Collinet Dominique

Socio-économique, Entreprise

Liège 20/04/1938

Jusqu’au 1er janvier 2003, Dominique Collinet a maintenu une tradition familiale remontant à plusieurs générations : celle de présider le Conseil d'administration et d’être l'administrateur délégué de Carmeuse, société fondée en 1860 par plusieurs familles liégeoises sous le nom de « Société anonyme des Carrières et Fours à Chaux de la Meuse », et dont le siège a été installé à Seilles. Licencié en Sciences économiques de l’Université de Liège (1960), Dominique Collinet reste secrétaire général de Carmeuse pendant dix ans, fonction qui lui permet de bien connaître toutes les activités de la société quand il en devient le directeur général (1970). Sous son impulsion, le chaufournier wallon va se transformer en un groupe de dimension mondiale, se hissant aux premiers rangs dans le secteur de l'extraction de calcaire et de dolomie, ainsi que dans la production de chaux. S’appuyant sur une petite dizaine de sites de production traditionnels le long de la vallée mosane, Carmeuse réussit à se redéployer avant d’être frappée par les répercussions de la crise des années 1970. Quand plonge la sidérurgie wallonne, qui fut longtemps son principal client, Carmeuse cherche et trouve de nouveaux clients dans le secteur du verre, du papier et de la chimie, avant de développer des techniques de protection de l’environnement ; elle investit surtout les marchés étrangers, tente de s’implanter seule aux États-Unis (1979-1986), avant de comprendre qu’elle doit nouer des alliances avec des partenaires solides, ce qu’elle fait en Espagne, en France, aux Pays-Bas, en Italie, en Turquie, au Canada voire au Mexique, avant que ne s’ouvrent les portes de l’est de l’Europe, après la chute du Mur. L’entreprise familiale devient alors une société holding de droit néerlandais, Calcitherm Nederland n.v., contrôlant toutes les filiales, et dont les actionnaires principaux sont les familles des fondateurs, ainsi que la société espagnole Calcinor et le holding Cobepa (via la Mosane), du moins de 1984 à 1994 pour ce dernier qui est remplacé par des investisseurs suédois.

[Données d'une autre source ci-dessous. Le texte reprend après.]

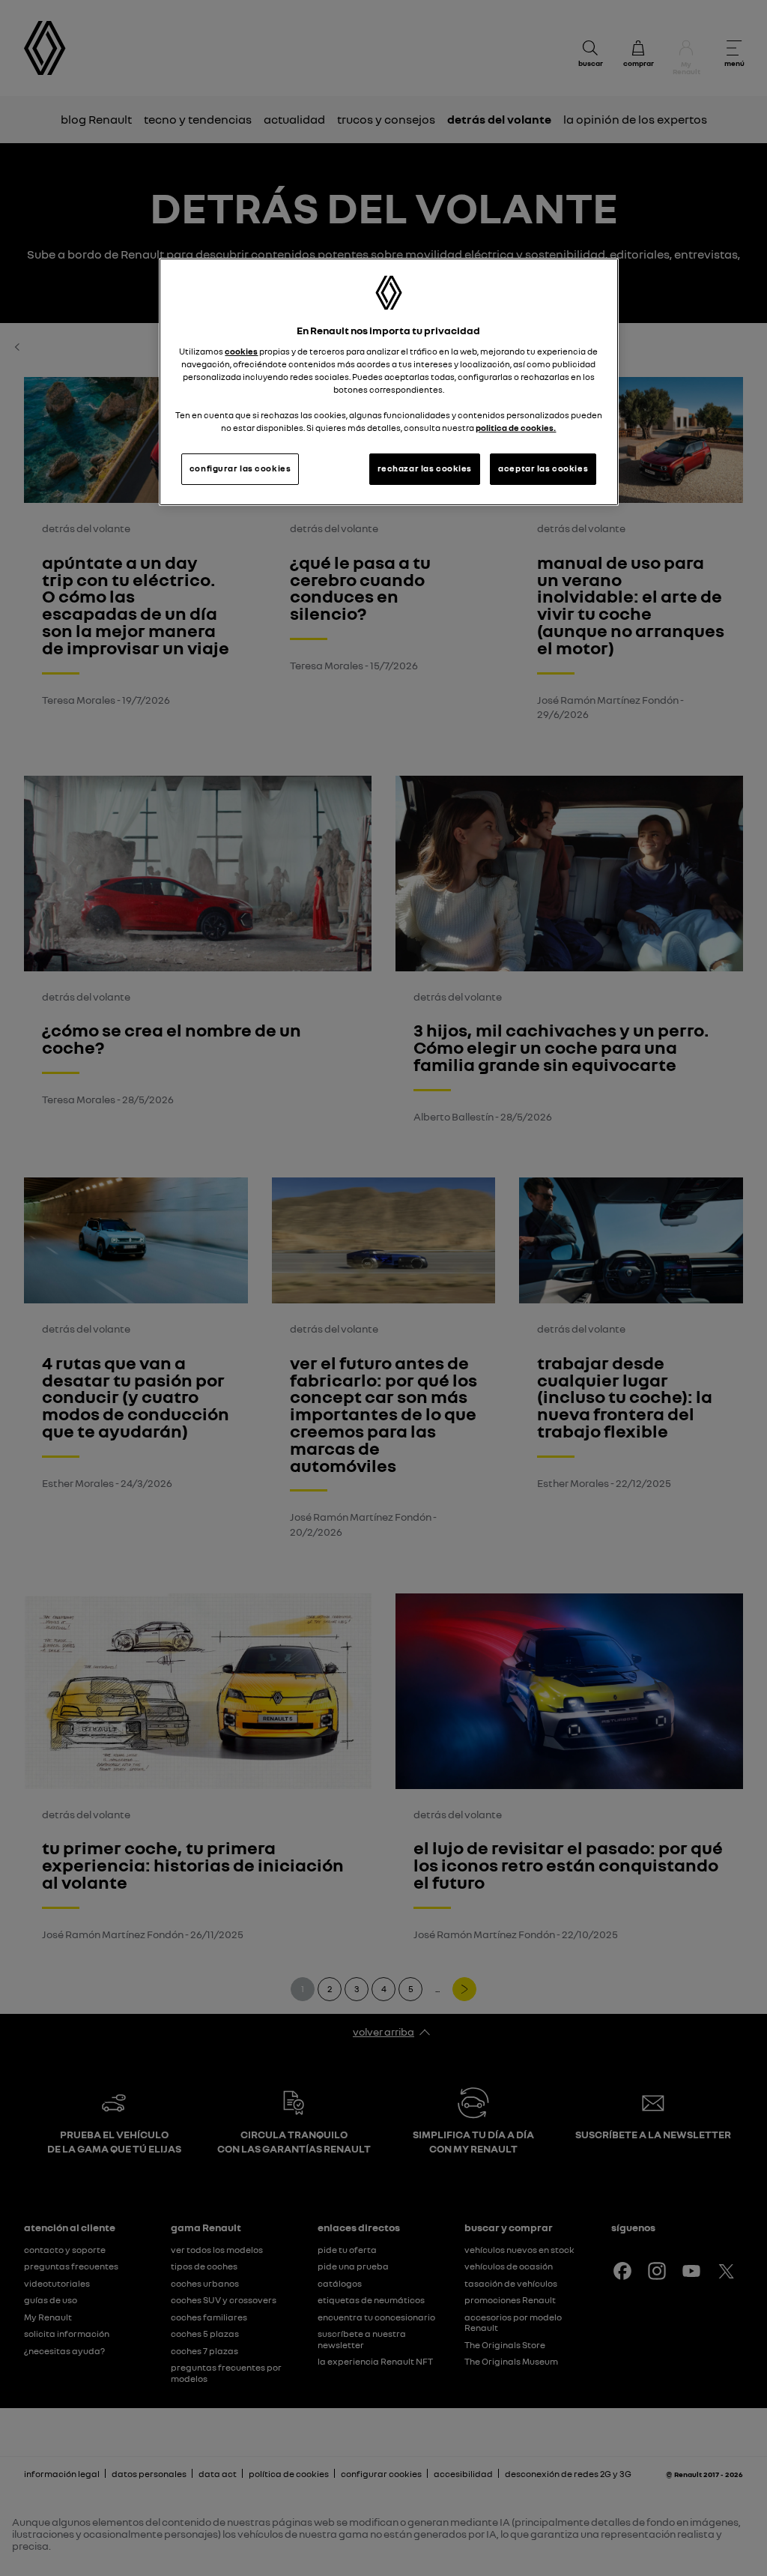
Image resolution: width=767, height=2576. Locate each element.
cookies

La réussite du chaufournier mosan – principal concurrent d’un autre groupe wallon, la société Lhoist – attire les regards sur un patron qui se veut discret, même s’il a déjà accepté d’être administrateur de la Fédération des industries extractives et transformatrices de roches non combustibles, ainsi que vice-président et membre du comité de direction de la Fédération des entreprises de Belgique. En 1993, c’est l’Union wallonne des Entreprises dont il est aussi membre qui lui demande de succéder à Philippe Delaunois. Malgré ses réticences, Dominique Collinet devient ainsi le 10e président de l’UWE et va exercer ce mandat d’octobre 1993 à octobre 1996.

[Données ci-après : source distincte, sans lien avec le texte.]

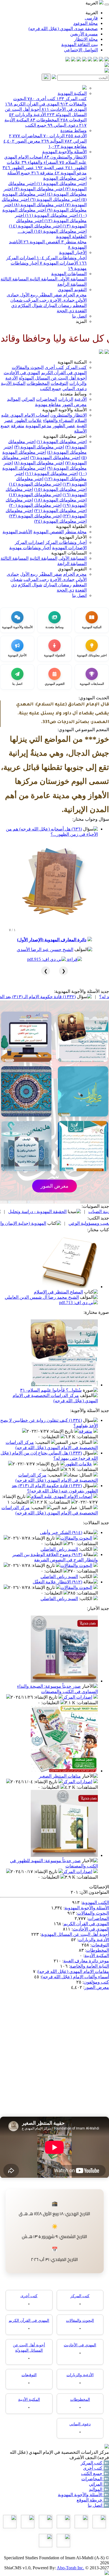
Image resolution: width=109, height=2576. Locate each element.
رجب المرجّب (35, 300)
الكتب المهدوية (95, 1902)
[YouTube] (84, 59)
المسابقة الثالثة (15, 279)
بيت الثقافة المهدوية (79, 44)
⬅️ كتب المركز (95, 2462)
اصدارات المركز (29, 542)
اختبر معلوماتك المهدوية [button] (65, 436)
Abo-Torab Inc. (70, 2567)
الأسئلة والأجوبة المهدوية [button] (64, 409)
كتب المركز (71, 98)
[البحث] (46, 77)
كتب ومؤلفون (96, 1982)
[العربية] (101, 352)
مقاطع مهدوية (67, 146)
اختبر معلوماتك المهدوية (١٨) (60, 500)
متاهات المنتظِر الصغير (60, 1776)
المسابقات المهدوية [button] (69, 553)
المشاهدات (88, 1436)
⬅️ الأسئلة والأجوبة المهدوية (83, 2494)
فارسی (91, 18)
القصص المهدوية (41, 241)
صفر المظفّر (50, 294)
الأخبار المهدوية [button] (73, 537)
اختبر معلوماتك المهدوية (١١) (51, 215)
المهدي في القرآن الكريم (32, 104)
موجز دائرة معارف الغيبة (86, 1960)
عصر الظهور (18, 167)
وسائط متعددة (73, 130)
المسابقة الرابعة (72, 284)
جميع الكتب (35, 125)
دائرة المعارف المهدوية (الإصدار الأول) (51, 939)
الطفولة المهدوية (71, 236)
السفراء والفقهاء (40, 162)
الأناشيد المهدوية (17, 531)
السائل (86, 1442)
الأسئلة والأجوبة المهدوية (64, 151)
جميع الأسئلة (18, 173)
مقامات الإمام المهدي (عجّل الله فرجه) (73, 1971)
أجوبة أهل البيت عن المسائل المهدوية (75, 1934)
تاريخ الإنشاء (62, 1431)
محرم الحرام (74, 294)
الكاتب (86, 1549)
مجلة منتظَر (74, 241)
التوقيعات (73, 119)
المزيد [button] (81, 321)
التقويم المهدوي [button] (72, 568)
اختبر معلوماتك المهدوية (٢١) (60, 510)
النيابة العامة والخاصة (89, 1966)
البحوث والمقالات (28, 367)
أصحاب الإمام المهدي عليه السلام (61, 1496)
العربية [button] (92, 3)
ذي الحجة (65, 310)
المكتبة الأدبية (13, 383)
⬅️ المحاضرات (95, 2478)
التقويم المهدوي (72, 289)
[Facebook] (107, 59)
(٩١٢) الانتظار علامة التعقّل (57, 1581)
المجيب (43, 1442)
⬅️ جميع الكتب (95, 2473)
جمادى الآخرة (62, 300)
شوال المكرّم (29, 305)
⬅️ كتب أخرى (96, 2468)
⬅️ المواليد (99, 2489)
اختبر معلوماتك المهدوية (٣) (38, 188)
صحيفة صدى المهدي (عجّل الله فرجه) (63, 28)
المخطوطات (44, 119)
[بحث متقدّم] (54, 77)
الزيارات (54, 135)
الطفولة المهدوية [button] (71, 526)
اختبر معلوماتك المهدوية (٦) (54, 199)
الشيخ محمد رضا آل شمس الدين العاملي (42, 1297)
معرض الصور (21, 141)
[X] (95, 59)
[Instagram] (90, 59)
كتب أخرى (41, 98)
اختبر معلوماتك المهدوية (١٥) (60, 231)
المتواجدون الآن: (94, 1892)
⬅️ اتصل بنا (98, 2505)
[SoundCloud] (79, 59)
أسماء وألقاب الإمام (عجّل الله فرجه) (75, 1976)
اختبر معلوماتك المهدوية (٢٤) (60, 521)
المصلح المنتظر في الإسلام (58, 1292)
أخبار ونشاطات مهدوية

Formé chez les Jésuites, officier de réserve, le patron de Carmeuse n’a guère d’atomes crochus avec la régionalisation de la Belgique et l’attribution de compétences économiques à des institutions wallonnes. Membre fondateur du Cepic (à la fin des années 1970), unitariste convaincu, membre fondateur du Cercle de Lorraine, il accède à la présidence de l’UWE au moment même où les Accords de la Saint-Michel et de la Saint-Quentin inscrivent dans la Constitution le caractère fédéral de la Belgique. Le mouvement est irréversible et le monde patronal l’a bien compris : entre 1991 et 1993, l’UWE a vu le nombre de ses membres passer de 450 à 900… et ils seront près de 1500 en 1997, quand Michel Hahn succède à D. Collinet.

Au-delà d’un discours patronal qui ne doit pas surprendre, le président de l’UWE va insister, durant son mandat, pour obtenir davantage de transparence, de règles et de limites dans le fonctionnement des intercommunales wallonnes ; critique à l’égard des « pesanteurs administratives régionales », il engage aussi une réflexion pour favoriser l’esprit d’entreprise et de créativité en Wallonie et tient des mots assez durs concernant le rapport qualité/coût de l’enseignement francophone. On notera encore que, dès février 1996, le patron des patrons wallons soutient les autorités wallonnes dans leur volonté de concentrer les efforts sur cinq pôles technologiques, tout en les invitant à encourager davantage la recherche appliquée, soit la production de connaissances, de services et de savoir-faire nouveaux dans les secteurs des nouveaux matériaux, des télécommunications, de la biotechnologie ou encore des énergies nouvelles.

Administrateur de la filiale liégeoise de la CGE-Paris (Compagnie générale européenne) à la fin des années 1980, président du Conseil d'administration de la Mosane, administrateur des holdings Cobepa et GBL dans les années 1990, puis de Spadel, Dominique Collinet diversifie les activités de Carmeuse quand est rachetée Zincpower, en 1994, société limbourgeoise spécialiste de la galvanisation. En 1997, son centre de coordination des activités hors Benelux est transféré à Louvain-la-Neuve, dans les anciens bâtiments des éditions Duculot.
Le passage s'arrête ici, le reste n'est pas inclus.